# British Brand Director seeking employment in New York



## newyorkbound (Oct 15, 2008)

Hi everyone

Having travelled to NY numerous times and having turned 30 this year i feel it is now time to make the move and work in another country, namely America, NY! Difficult I know! Bad timing I know!

British friends of mine that work in NY currently in a design agency got transferred from their London office to the NY office. Unfortunately my current employer is only UK based so transferring is not an option. 

Does anyone know if there is a specific recruitment agency that caters for sponsoring employees??

I have 8 years experience in account management having worked at various big branding agencies, degree level education as well as other numerous marketing qualifications and would consider any job within the design industry. 

Any advice at all is gratefully received. 

Thanks for your help.


----------



## Bevdeforges (Nov 16, 2007)

Hi and welcome to the forum.

I would be very wary of any recruitment agency that caters to those seeking work visas - especially if they charge you a fee for finding a job. The way recruiting works in the US is that it's the employer who pays the fee for finding "the perfect" candidate for the job.

It really won't be easy - especially right now - but I would start doing a job campaign for myself, approaching companies directly with a resumé and cover letter.
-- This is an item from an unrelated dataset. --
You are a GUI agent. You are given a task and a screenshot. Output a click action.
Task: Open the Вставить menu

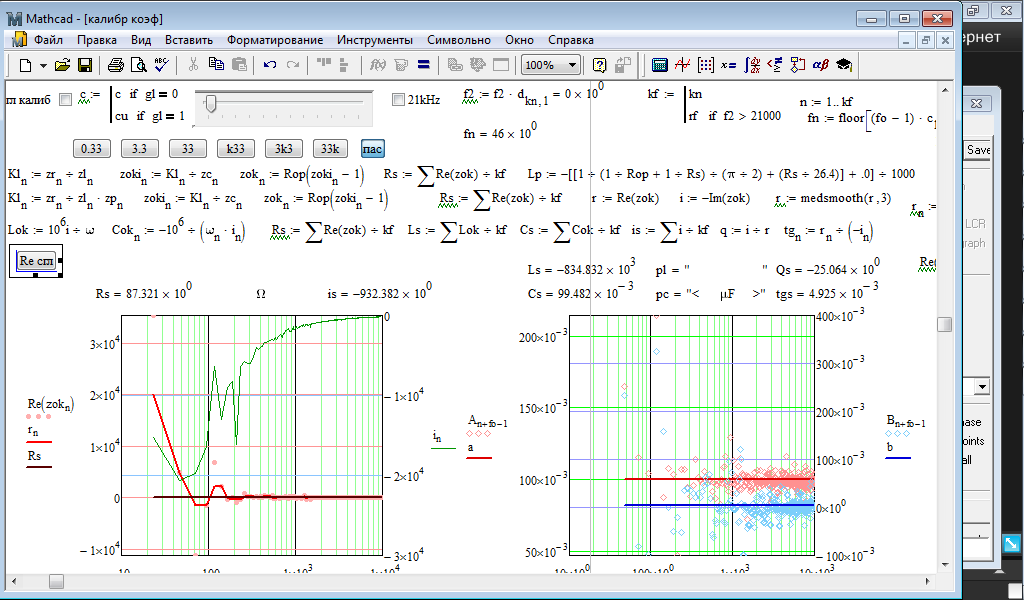click(x=188, y=40)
Look at the job ads in the newspapers online (NY Times, Wall St. Journal, etc.). You're chances are far better approaching companies that have openings, though cold calling sometimes works, too. Sometimes answering job ads in the paper will put you onto a genuine headhunter who can help you along (and who will get paid by the employer).
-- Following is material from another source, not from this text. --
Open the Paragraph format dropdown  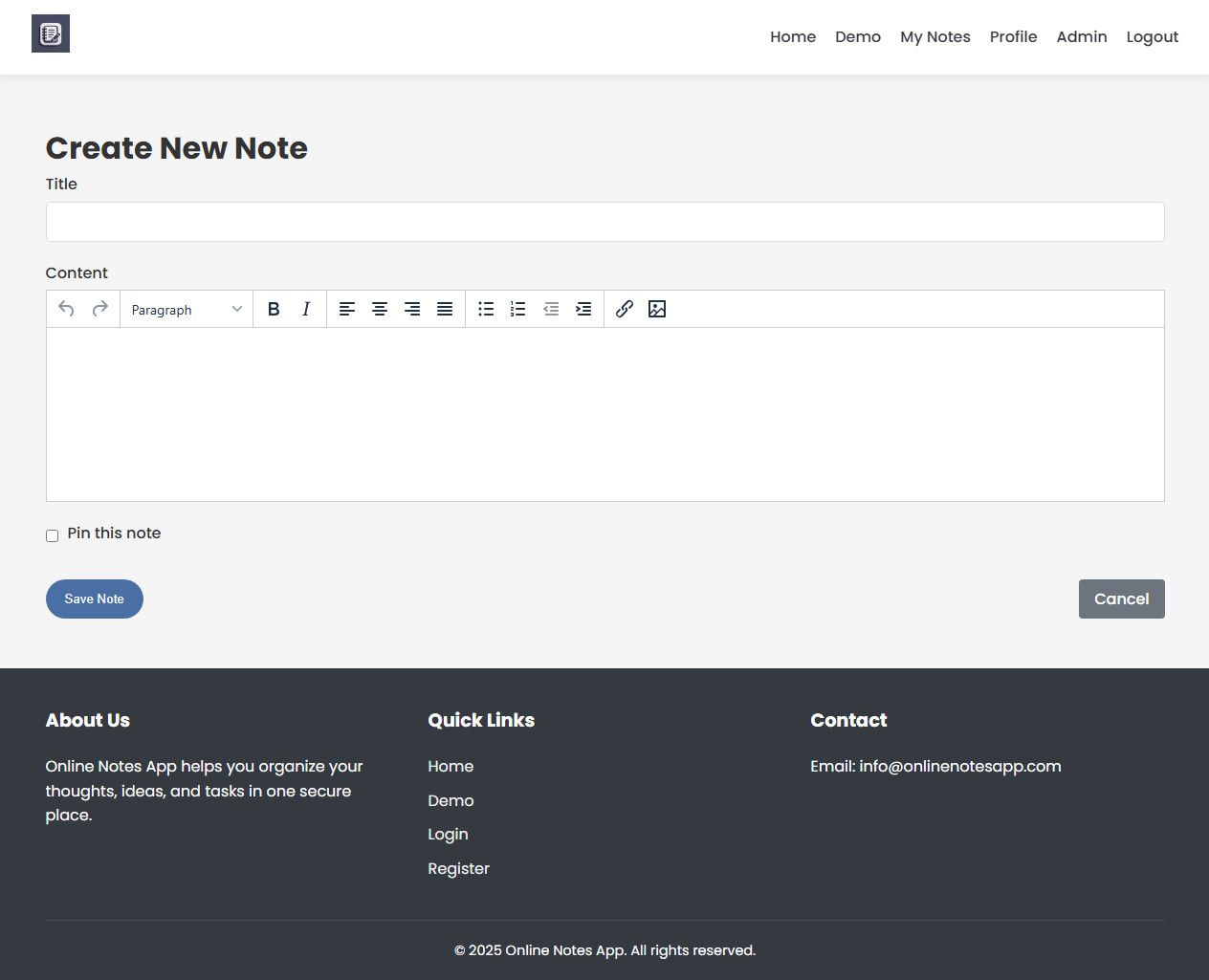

You should also plan on making one or two "interview trips" at your own expense. Mention in your cover letters that you are planning on being in NY "in the near future" - then book your flights once you've had a positive reply or two or work things around a "vacation trip" to NY. Ask your friend who got transferred if there are any openings in his company (either in London or in NY). And don't pooh pooh any job offers from international companies that could potentially transfer you after a couple of years. (Much better visa, for one thing!)

It won't be easy, but it's not entirely impossible. (I did much the same thing only in reverse - US to Europe.)
Cheers,
Bev


----------